Westmoreland shocked Kemmerer retirees late last year when it petitioned the bankruptcy court to end collective bargaining agreements with the United Mine Workers of America at the Kemmerer and Beulah coal mines.
The coal company referred to the pensions and health care coverage in court as “burdensome legacy liabilities.”
Westmoreland made the case that no potential buyer wanted to purchase the mine if it was attached to the bargaining agreements with the union.
Tom Clarke, Western Coal Acquisition Partners CEO, agreed that his company couldn’t afford to pay the benefits of the agreements. But he said his company would continue to negotiate with the United Mine Workers of America to reach a solution for Kemmerer miners.
The union is also lobbying for national legislation that would restore pensions and benefits to retired Westmoreland miners.
The bankruptcy judge granted the coal company’s petition, effectively freezing pensions and health care benefits for those retired Westmoreland coal miners.
In the midst of bankruptcy, Westmoreland also petitioned the court to implement a “valued employee retention program.” The retention program gave bonuses to 243 employees to persuade them to stay in the midst of bankruptcy proceedings.
Westmoreland Coal CEO Gary Kohn resigned in January, citing personal reasons.

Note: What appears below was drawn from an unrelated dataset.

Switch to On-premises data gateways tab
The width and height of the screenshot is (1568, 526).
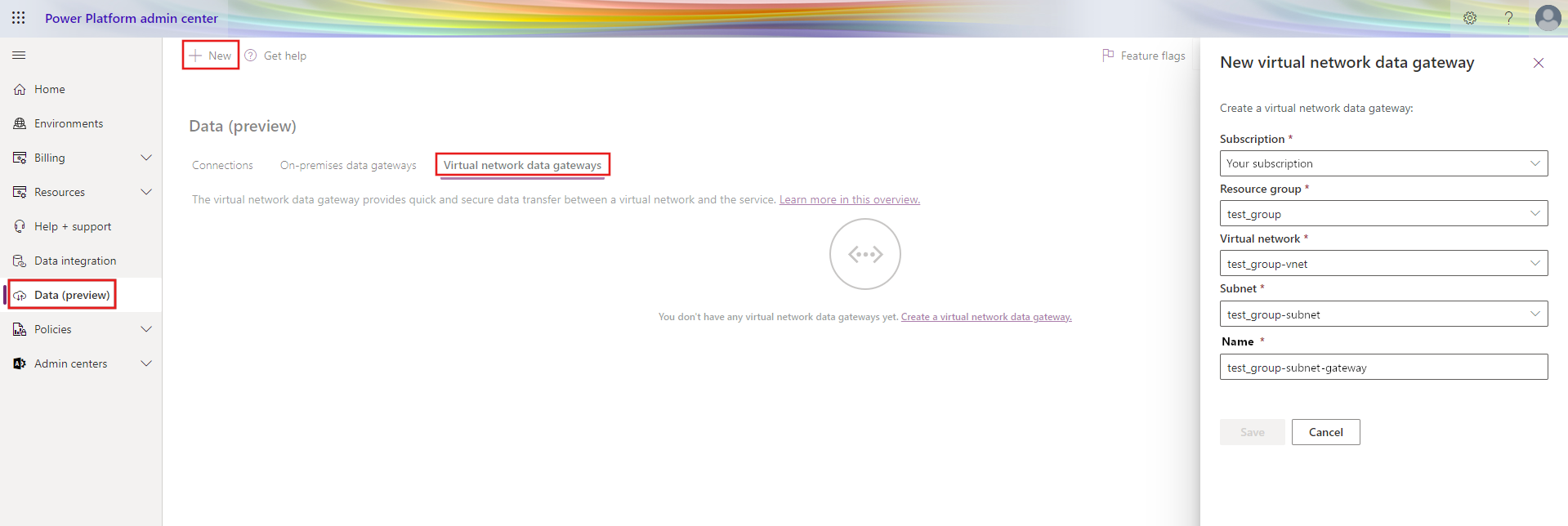(x=348, y=165)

Kohn had received $1.2 million in bonuses prior to his resignation.
According to the Westmoreland release, interim CEO Michael Hutchinson will retire from Westmoreland at the end of the restructuring process.

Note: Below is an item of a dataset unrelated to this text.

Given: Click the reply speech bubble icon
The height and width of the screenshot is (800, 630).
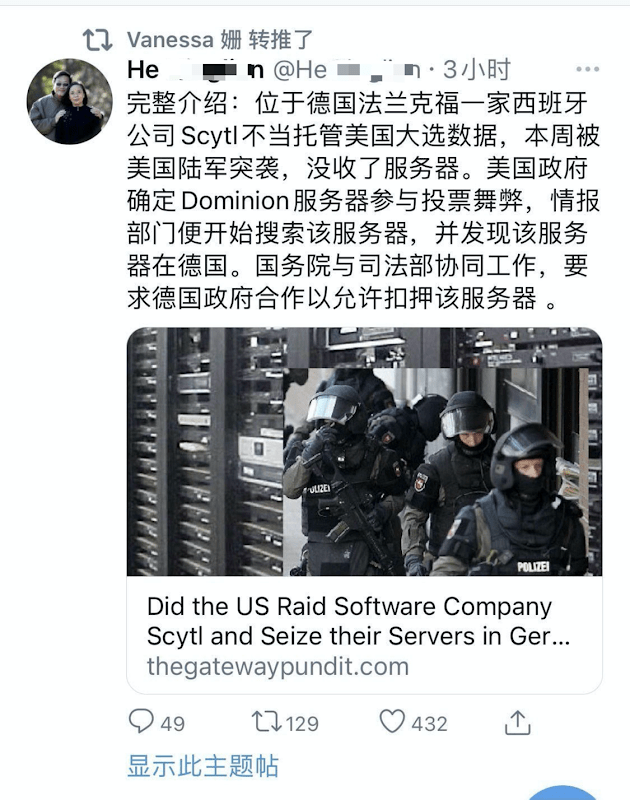Looking at the screenshot, I should point(141,721).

Westmoreland said the emergency from bankruptcy and reorganization and selling of assets will produce an “enhanced financial flexibility, a stronger balance sheet and a renewed ability to focus on providing reliable and affordable energy products.”
According to Westmoreland’s website, the company owns seven coal mines in Canada and seven in the U.S.
The coal company’s bankruptcy saga, combined with unclear plans for the Naughton power plant, have made unclear the future of Lincoln County’s energy-reliant economy.
An August 2018 publication by the Powder River Basin Resource Council stated that Westmoreland’s yearly ad valorem taxes levied on mineral production to Lincoln County averaged around $9 million.
Lincoln County did hire a law firm to represent the county’s financial interests in the Westmoreland bankruptcy case. The coal company paid Lincoln County nearly $5 million in taxes in November.